Ignacio Camacho-ABC
Como otros dirigentes del PSOE veterotestamentario, Del Valle se alejó sin privarse de ocultar su desengaño
La célebre «foto de la tortilla», la del picnic setentero de los amigos de Felipe González -Guerra, Chaves, Yáñez, etc.- que una década después iban a gobernar España, ha pasado a la historia de la Transición con dos leyendas falsas. La primera es que no hubo tortilla; de hecho en la imagen aparecen comiendo unas naranjas. Y la segunda es que la firma el gran fotógrafo Pablo Juliá, el propietario de la cámara que preparó la instantánea pero que al aparecer en ella no pudo, obviamente, dispararla. Lo hizo Manuel del Valle, posteriormente el alcalde que en vísperas de la Expo 92 dirigió la crucial remodelación urbana de la Sevilla contemporánea. Un político pragmático, reservado, bastante hierático, parco en palabras,
que siempre defendió el valor de la eficacia en la gestión frente a la liturgia carismática y que hasta su muerte, este viernes de madrugada, reivindicó con amarga nostalgia la moderación como base de los valores de la socialdemocracia.
Del Valle fue, como Paco Vázquez, Leguina, Corcuera o Pedro Aparicio, uno de los arquetipos del PSOE veterotestamentario que desde el zapaterismo se alejaron de la deriva del partido sin ocultar su desengaño. Nunca se dio de baja ni probablemente dejó de votarlo pero tampoco se privó de censurar en público y en privado el abandono del modelo regeneracionista del socialismo clásico. Denunciaba la Ley de Memoria Histórica, los pactos con el separatismo y la estrategia del «cordón sanitario», y no se cortaba al señalar a Pedro Sánchez como puntillero del proyecto en que había militado. Transpiraba decepción en sus últimos años: por la destrucción del prestigio institucional y del respeto al adversario, por el trincherismo populista, por el espectáculo de consignas y relatos vacuos, por la quiebra del consenso, por la ausencia de liderazgos. Por la pérdida, en suma, de la voluntad de convivencia como principio básico.

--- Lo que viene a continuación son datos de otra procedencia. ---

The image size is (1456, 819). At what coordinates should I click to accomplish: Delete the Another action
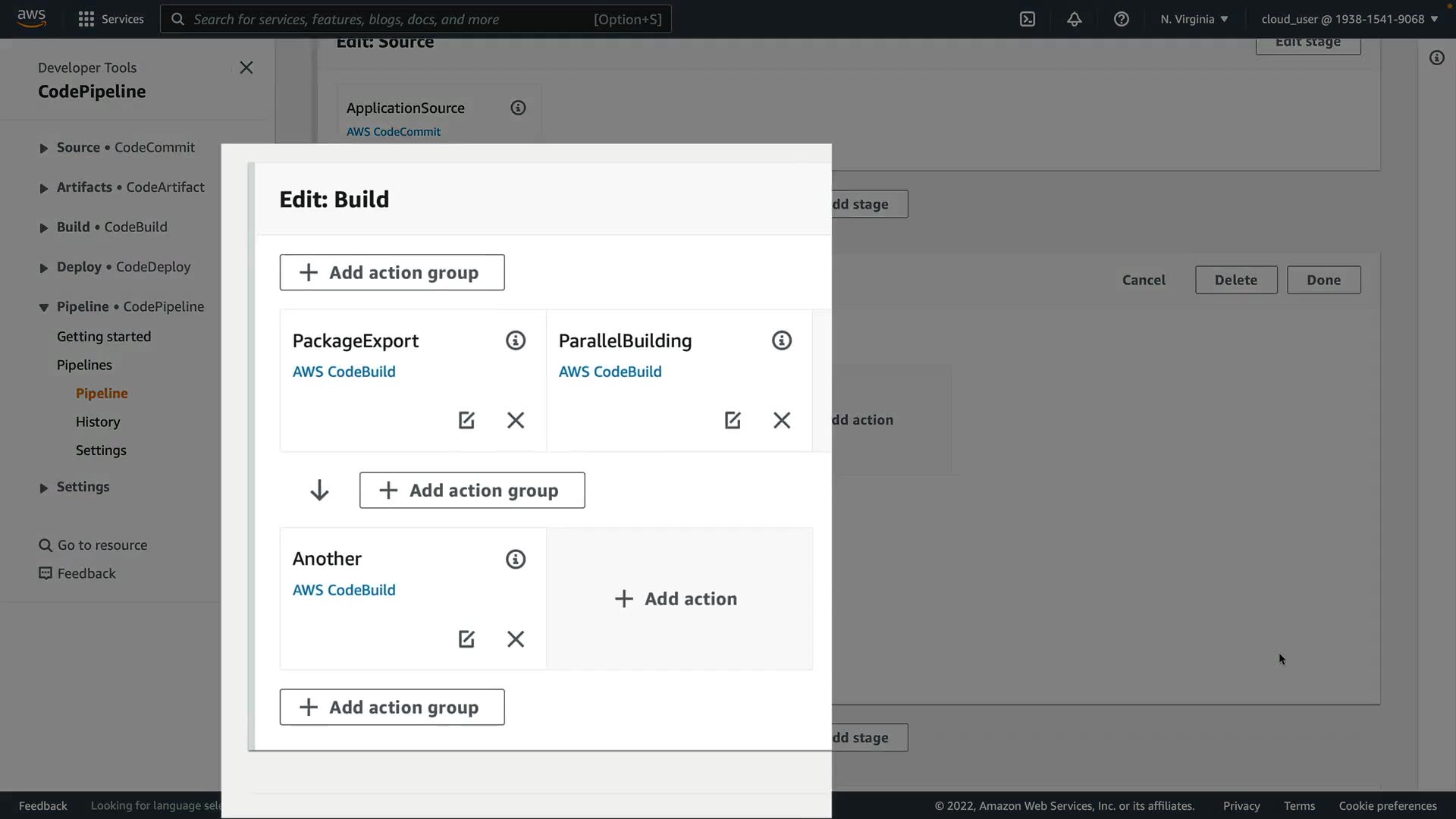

La idea de concordia no era para él una simple teoría sino una convicción, una pauta de comportamiento y de vida. Cuando fue alcalde se las tuvo tiesas con este columnista; en los momentos más tirantes le pidió mi cabeza a algún director y yo no le ahorré ácidas críticas que acaso alguna vez pecaron de falta de justicia, pero esa tensión jamás destruyó la consideración personal ni la mutua estima porque era consciente de que la relación conflictiva que la libertad de prensa impone entre agentes públicos y periodistas. Pasado el tiempo comentábamos entre risas cuánto había engrandecido su época la pequeñez de la nueva política. Como Guerra, se sentía miembro de una generación orgullosa de sí misma pero dolorida por la dilapidación de su herencia en manos de una sedicente izquierda henchida de fatuidad posmoderna. En la hora de su despedida, solitaria por culpa de la maldita epidemia, es de ley encender una simbólica vela de papel en memoria de su señorío y su nobleza.